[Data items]
· · ·

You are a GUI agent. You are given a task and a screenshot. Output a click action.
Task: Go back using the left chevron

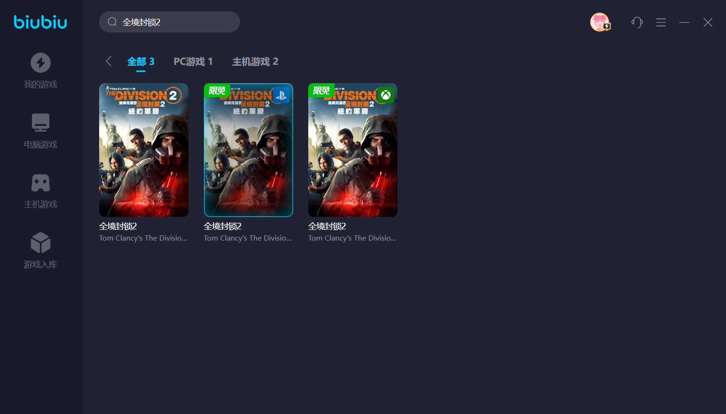coord(109,61)
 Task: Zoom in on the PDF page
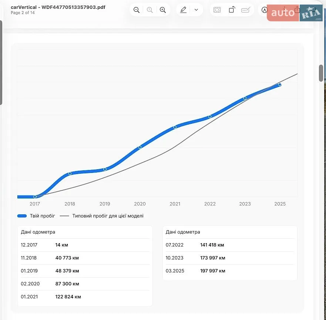click(x=163, y=10)
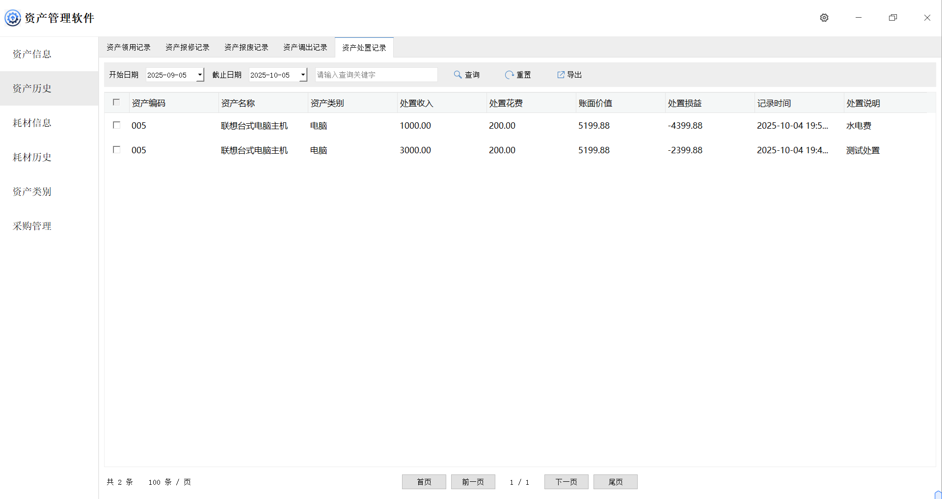Toggle the select-all checkbox in header
The image size is (942, 499).
[116, 102]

· · ·

#### To do
Copy the listing above line for line, without any changes, and leave out the pictures.

#### Worked solution
You are a GUI agent. You are given a task and a screenshot. Output a click action.
Task: Go back using the left chevron

coord(109,61)
 Task: Zoom in on the PDF page
click(x=163, y=10)
Toggle the select-all checkbox in header
The image size is (942, 499).
[116, 102]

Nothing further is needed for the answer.